Ya know that old saying.. "it was the straw that broke the camel's back"?

These past several, well 8 months, have been filled with stress, tears, fear, hope, joy, tender mercies and just about every other type of emotion. I've always been a big believer that the Lord will never give us more than we can handle. So why is it that I keep thinking...really??? YOU think I can handle this too??? and then in the same breath, I'm so happy that I only have to handle my own trials and not the trials of those that surround me. To often I get to consumed with myself to recognize how good I really have it. I'm so thankful, really I am.

But yesterday just about sent me over the edge. I got home later than the rest of my family from church because of a meeting that I attended. I walked in to find my dear, stress out husband in a way that I'd never seen him. The next few hours are a big fast blur. I found myself surrounded by family, friends, neighbors and medics. As I looked a Todd who had no clue what was happening being carried off on a stretcher, I felt that dang piece of straw. It wasn't until I looked into the eyes of a scared 11 boy that had been so strong for me, that I thought..what else...seriously what else. What am I suppose to learn from this trial? I wish my thick head would learn it fast so that we can move on...

Todd is fine. He came home a few hours after arriving in the ER. He had a reaction to a pain med that he was taking for his kidney stone that he is still trying to pass. Yet another tender mercy, it could have been so much worse. I got him home and settled and left the girls with my mom who drove over to be with us, and meet up with Shayne for his Priesthood preview night. Talk about extremes. I sat with him and was reminded of the power of the priesthood. As shaky as I was from the vast range of emotions that I'd just encountered, I could feel of the peace, the power and love that is the gospel of Jesus Christ. Surrounded by friends and my one and only son learning about the power that is the priesthood.

I'm more convinced today, than ever before, that the Lord is aware of me and my family. And even though I feel like I've been beaten up, put through the ringer and hung out to dry, I see first hand the Lord's tender mercies. I can see the "light" at the end of our "tunnel". I just wish I had a faster car to get me to the end.

9 comments:

Caryn said...

Oh sweetie, you are defiantly at your limit. Honestly no one needs days like you had yesterday! Glad Todd is fine and that you have such great kids to be there and support you.

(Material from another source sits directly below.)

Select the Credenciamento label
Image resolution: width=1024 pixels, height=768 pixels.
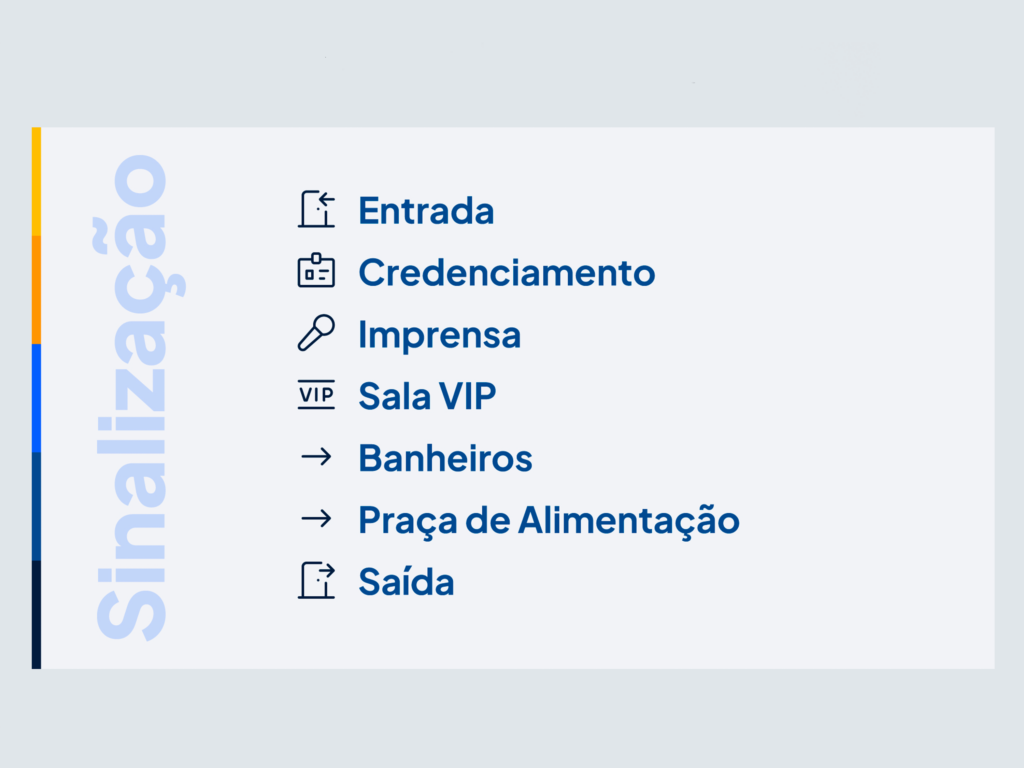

And my kids loved seeing a fire truck up close and in their front yard, so THANKS!

robin said...

So glad you are all OK.

The Crouse House said...

Our thoughts and prayers continue to be with you guys! YOU are amazing and such an example! You have a beautiful family! We are grateful for our association and friendship! So excited for your little priesthood holder! It's been so much fun watching Josh in all his new adventures with turning 12 attending YM's, passing the Sacrament, etc. Love you guys! Give our best to Todd and the family!

russandkatie said...

I love it! Sorry to hear about Todd but I love your positive outlook and amazing faith! Thanks for sharing!!!

danandcami said...

WOW Mendy! Glad all is well. Hang in there girl and thanks for sharing your tender mercies with us!

Nana said...

Darn those kidney stones!!!No one needs one..Glad Todd is doing better. How does it feel to be the neighborhood news for the day. Just tell Todd our comment when we deal with the "stone" 'This too shall pass--not always soon enough'. Hope he is feeling better and that life settles down to a dull routine.

Andrea said...

I think you should toss your PTSO President hat into the fire. : ) You are doing enough! Thanks for your example of keeping the faith.

Jessica said...

I hope things "settle" back down for you guys--whatever that means, right?!?

Kristi Nelson said...

You are such a strength to your family. Our children do watch us when things go wrong and just think of the example that you set for yours by standing courageous and having faith. What a memory of faith you have given them.